Records drawn from a dataset
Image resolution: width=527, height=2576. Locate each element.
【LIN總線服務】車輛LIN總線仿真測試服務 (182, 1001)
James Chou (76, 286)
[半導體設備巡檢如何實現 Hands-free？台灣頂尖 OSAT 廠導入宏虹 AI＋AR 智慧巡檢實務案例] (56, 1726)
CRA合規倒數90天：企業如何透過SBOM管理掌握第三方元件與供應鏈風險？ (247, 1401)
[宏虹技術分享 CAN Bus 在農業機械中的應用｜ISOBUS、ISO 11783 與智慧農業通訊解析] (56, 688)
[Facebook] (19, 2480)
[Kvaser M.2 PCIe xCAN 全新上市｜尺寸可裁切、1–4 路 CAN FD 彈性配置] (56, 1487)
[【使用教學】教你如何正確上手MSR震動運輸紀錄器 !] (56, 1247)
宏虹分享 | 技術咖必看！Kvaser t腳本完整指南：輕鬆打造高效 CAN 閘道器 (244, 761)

Exercise directions:
From the first line of the entries above to the line with "[【使用教學】教你如何正確上手MSR震動運輸紀錄器 !] (56, 1247)", please return every line exactly, keeping both ends.

Response to the exercise:
Image resolution: width=527, height=2576. Locate each element.
【LIN總線服務】車輛LIN總線仿真測試服務 (182, 1001)
James Chou (76, 286)
[半導體設備巡檢如何實現 Hands-free？台灣頂尖 OSAT 廠導入宏虹 AI＋AR 智慧巡檢實務案例] (56, 1726)
CRA合規倒數90天：企業如何透過SBOM管理掌握第三方元件與供應鏈風險？ (247, 1401)
[宏虹技術分享 CAN Bus 在農業機械中的應用｜ISOBUS、ISO 11783 與智慧農業通訊解析] (56, 688)
[Facebook] (19, 2480)
[Kvaser M.2 PCIe xCAN 全新上市｜尺寸可裁切、1–4 路 CAN FD 彈性配置] (56, 1487)
[【使用教學】教你如何正確上手MSR震動運輸紀錄器 !] (56, 1247)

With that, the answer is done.